Skip to content

viridityzhu/RelaxFlow

Repository files navigation

RelaxFlow: Text-Driven Amodal 3D Generation


Jiayin Zhu1Guoji Fu1Xiaolu Liu2 1Qiyuan He1Yicong Li1Angela Yao1;
National University of Singapore 1
Zhejiang University 2

🎯 What We Do: Resolving Semantic Ambiguity

Image-to-3D generation faces inherent semantic ambiguity under occlusion, where partial observation alone is often insufficient to determine the object category. For instance, a visible wooden backboard could plausibly correspond to a sofa, a bed, or a dressing table. Existing feedforward models, like SAM3D, often collapse to an "observation-overfitted" shape by uncontrolled hallucination.

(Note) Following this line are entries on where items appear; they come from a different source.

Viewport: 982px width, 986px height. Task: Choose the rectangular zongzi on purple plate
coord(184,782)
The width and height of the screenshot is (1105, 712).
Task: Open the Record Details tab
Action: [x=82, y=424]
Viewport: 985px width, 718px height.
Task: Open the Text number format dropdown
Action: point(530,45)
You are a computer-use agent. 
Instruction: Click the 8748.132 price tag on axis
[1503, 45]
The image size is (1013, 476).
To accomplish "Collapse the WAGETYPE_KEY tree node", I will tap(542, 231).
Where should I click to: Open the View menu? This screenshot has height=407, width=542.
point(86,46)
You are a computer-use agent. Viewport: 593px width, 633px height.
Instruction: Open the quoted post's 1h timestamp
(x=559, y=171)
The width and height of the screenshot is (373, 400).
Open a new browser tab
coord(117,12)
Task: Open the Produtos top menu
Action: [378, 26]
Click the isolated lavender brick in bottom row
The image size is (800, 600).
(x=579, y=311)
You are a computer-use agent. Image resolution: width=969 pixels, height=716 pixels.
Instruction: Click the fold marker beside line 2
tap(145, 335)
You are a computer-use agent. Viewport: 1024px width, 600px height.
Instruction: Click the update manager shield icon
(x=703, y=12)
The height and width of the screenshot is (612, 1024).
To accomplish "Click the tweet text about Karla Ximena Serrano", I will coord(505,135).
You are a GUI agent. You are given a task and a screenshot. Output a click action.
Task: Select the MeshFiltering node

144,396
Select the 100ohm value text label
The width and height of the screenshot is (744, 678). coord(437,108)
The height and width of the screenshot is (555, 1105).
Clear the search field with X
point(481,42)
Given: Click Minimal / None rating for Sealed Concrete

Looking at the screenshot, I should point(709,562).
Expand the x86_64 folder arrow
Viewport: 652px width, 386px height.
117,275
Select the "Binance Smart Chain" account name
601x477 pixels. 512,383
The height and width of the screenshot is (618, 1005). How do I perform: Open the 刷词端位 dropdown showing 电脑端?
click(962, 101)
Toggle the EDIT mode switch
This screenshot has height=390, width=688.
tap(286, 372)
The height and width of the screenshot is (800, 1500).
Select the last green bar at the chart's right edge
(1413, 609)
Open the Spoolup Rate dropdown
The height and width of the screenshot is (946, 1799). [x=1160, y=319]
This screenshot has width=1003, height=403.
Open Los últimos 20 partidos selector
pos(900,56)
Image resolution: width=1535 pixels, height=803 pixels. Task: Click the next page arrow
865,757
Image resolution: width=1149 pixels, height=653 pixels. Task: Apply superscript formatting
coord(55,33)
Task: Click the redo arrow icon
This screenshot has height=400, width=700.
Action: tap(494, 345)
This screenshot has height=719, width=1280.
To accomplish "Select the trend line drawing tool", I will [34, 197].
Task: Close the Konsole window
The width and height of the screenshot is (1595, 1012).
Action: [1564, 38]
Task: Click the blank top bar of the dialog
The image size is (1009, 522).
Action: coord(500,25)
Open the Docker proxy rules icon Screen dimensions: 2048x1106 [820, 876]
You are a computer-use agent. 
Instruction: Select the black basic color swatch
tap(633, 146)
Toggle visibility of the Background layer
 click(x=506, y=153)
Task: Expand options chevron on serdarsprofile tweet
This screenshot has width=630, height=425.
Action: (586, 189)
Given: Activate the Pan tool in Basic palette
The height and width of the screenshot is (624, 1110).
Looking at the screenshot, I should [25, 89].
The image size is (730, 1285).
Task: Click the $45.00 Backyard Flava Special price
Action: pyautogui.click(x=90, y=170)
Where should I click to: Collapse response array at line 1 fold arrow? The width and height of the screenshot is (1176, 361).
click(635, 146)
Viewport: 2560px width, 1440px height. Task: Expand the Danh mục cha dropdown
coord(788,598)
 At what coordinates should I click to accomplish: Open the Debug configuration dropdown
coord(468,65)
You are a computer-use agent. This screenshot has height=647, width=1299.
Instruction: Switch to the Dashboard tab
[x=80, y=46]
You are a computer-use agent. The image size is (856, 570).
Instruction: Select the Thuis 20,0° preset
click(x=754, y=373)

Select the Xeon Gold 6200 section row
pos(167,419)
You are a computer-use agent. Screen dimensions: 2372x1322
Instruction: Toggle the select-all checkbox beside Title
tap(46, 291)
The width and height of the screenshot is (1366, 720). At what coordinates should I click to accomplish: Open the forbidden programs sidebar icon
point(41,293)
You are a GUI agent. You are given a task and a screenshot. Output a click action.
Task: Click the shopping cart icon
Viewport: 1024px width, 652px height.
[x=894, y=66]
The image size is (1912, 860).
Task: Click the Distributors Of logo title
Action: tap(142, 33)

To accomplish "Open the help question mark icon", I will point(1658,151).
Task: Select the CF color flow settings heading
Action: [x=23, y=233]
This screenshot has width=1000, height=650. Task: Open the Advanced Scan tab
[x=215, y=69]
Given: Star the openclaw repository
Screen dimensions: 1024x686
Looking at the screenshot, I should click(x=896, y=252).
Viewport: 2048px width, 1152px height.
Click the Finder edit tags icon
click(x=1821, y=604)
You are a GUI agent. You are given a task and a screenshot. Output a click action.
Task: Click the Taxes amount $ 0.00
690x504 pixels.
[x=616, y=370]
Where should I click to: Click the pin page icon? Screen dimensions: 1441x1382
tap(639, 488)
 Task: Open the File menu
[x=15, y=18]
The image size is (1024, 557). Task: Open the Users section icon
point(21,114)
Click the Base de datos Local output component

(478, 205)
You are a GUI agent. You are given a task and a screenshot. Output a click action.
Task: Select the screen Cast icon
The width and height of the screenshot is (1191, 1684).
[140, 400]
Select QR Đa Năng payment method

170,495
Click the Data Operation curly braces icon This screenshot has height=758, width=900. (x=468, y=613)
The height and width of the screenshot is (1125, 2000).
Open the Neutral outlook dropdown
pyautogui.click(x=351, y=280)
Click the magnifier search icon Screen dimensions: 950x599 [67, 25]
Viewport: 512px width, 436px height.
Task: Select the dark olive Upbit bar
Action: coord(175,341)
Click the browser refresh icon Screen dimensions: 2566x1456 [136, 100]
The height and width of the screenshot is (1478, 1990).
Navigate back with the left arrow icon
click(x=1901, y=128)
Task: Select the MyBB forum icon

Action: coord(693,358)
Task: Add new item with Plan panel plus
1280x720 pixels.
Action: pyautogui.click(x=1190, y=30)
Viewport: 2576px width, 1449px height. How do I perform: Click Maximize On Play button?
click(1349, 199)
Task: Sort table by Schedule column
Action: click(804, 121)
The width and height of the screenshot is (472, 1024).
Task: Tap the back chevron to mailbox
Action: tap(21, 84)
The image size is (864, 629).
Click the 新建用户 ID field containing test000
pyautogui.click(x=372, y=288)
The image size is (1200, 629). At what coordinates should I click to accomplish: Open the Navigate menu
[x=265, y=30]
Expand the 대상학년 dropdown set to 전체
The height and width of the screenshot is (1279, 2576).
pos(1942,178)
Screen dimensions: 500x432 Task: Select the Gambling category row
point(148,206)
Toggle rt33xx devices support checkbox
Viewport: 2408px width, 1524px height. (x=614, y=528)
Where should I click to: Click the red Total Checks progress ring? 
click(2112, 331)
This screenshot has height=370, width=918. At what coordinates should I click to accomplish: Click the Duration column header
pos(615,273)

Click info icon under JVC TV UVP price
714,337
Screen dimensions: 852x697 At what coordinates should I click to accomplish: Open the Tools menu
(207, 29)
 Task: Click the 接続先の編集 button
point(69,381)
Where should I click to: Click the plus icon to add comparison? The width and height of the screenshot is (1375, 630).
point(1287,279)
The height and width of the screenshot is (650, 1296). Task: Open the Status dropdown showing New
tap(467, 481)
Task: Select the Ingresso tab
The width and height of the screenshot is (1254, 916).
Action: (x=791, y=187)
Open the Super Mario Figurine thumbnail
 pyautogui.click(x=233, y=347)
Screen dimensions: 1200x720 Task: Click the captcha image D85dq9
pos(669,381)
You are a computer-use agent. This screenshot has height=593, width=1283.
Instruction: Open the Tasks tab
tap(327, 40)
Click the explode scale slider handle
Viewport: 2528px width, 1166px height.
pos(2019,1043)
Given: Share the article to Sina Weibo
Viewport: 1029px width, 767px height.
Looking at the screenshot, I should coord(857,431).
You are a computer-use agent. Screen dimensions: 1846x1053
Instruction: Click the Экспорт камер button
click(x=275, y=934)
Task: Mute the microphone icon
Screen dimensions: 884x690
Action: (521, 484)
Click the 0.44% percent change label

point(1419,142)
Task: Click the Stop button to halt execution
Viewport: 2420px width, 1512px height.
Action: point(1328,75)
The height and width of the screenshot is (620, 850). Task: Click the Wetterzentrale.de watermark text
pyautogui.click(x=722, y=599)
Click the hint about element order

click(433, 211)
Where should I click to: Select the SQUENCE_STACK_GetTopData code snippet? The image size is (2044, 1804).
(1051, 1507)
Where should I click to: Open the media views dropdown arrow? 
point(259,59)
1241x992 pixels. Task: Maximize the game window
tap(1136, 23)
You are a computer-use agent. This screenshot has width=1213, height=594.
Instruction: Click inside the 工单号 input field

We formalize text-driven amodal 3D generation. Our task allows users to explicitly steer the completion of unseen regions using text prompts, while strictly preserving the visual evidence of the input observation.

⚙️ How We Do It: Decoupled Control & Relaxation

These dual objectives demand distinct control granularities: rigid control for the visible observation versus relaxed structural control for the text prompt. To solve this, we propose RelaxFlow, a training-free dual-branch framework:

  • Observation Branch: Provides strict adherence to ensure visual fidelity for the observed pixels.
  • Multi-Prior Consensus: Converts the text prompt into visual proxy reference images. Cross-attention across these priors naturally amplifies structural consensus while suppressing inconsistent, instance-specific textures.
  • Visibility-Aware Fusion: A spatial blending mechanism ensuring the semantic guide only steers genuinely occluded regions, while the observation strictly governs the visible pixels.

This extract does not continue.